Living in a world where “faster” is the mantra, it would be hard to imagine that dozens of women in Bengal spend five months embroidering a Kathawork sari. Even if you can't afford the silk saris, they are definitely worth a look at the Lepakshi Handicrafts exhibition that opened on Thursday.
Pointing to a sari that had work throughout, Bishwajit Saha, owner of the stall said: “These saris take around five months to make. Women who do the embroidery will work for two or three hours a day after finishing their household chores. If they worked fulltime, these saris would not sell in the market as the price would be too high.”
Kathawork saris and dress material from Bengal, with painstakingly done embroidery on silk, cotton and jute, are available at prices to suit all kinds of pockets.

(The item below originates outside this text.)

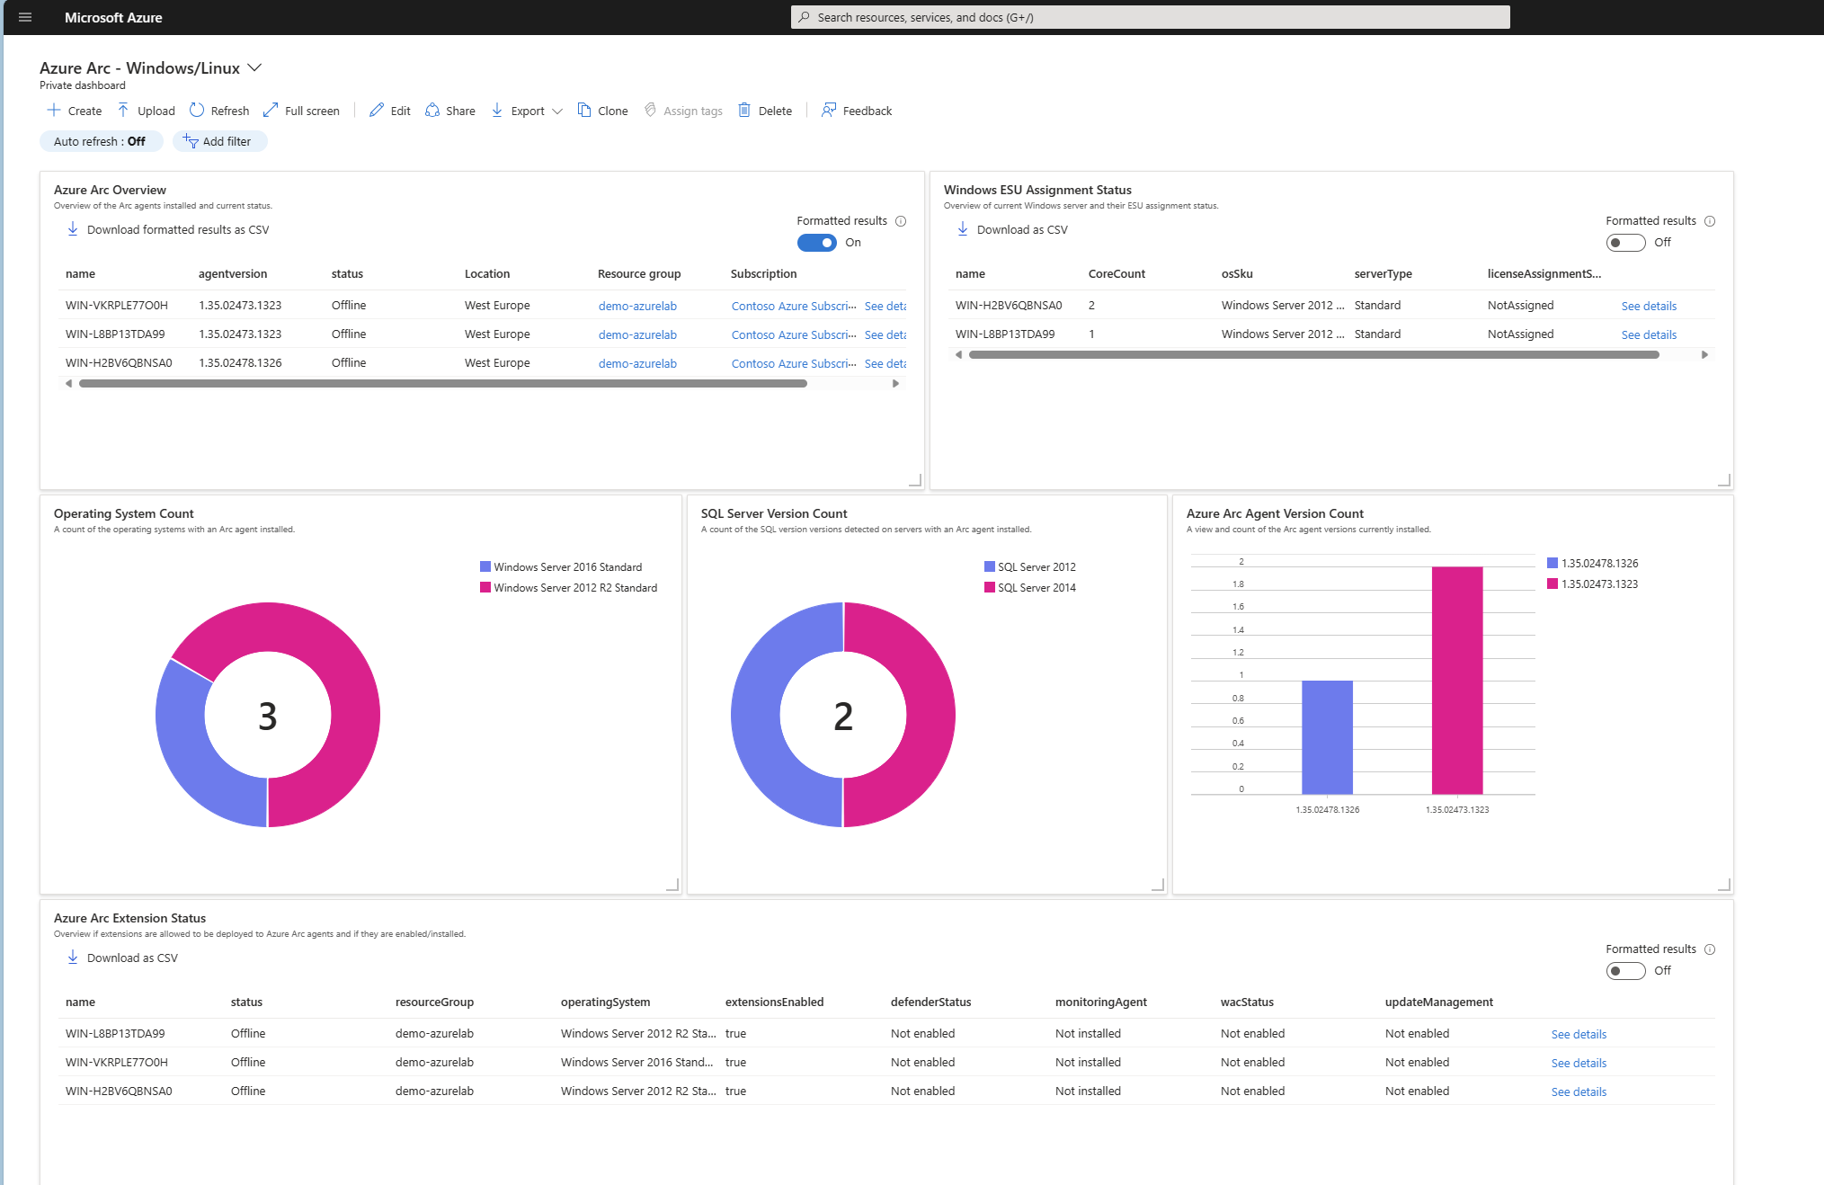The height and width of the screenshot is (1185, 1824).
Task: Open the dashboard name dropdown chevron
Action: pos(254,67)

Starting from Rs. 400, the price can go up to Rs. 3,500 depending on the extent and complexity of the design. The exhibition is sponsored by the Development Commissioner (Handicrafts), Ministry of Textiles, and organised by the Ananthapur-based Lepakshi Handicrafts Emporium, a unit of Andhra Pradesh Handicrafts Development Corporation. The exhibition is open from 10 a.m. to 9 p.m. and will be in the city till November 22. One of the highlights of the exhibition is the hand-painted leather items available at reasonable prices. The elaborate and intricate designs are painted in a variety of bold colours. Every stage of the production of the hand-painted wall hangings, lampshades, and door hangings has been done by hand. In this case, it is the family of 70-year-old D. Ramdas, from Ananthapur district, who have produced many of the articles. Manager of the emporium K.V. Subbanna said exhibition had 35 stalls, a large number of whom were selling handicrafts from Andhra Pradesh. Pochampalli print, Kalamkari block-printing, and Mangalagiri saris, and Chirala saris from Andhra Pradesh were all available at the exhibition.
Handmade puja articles from Andhra Pradesh, such as metal pots and deepas were available.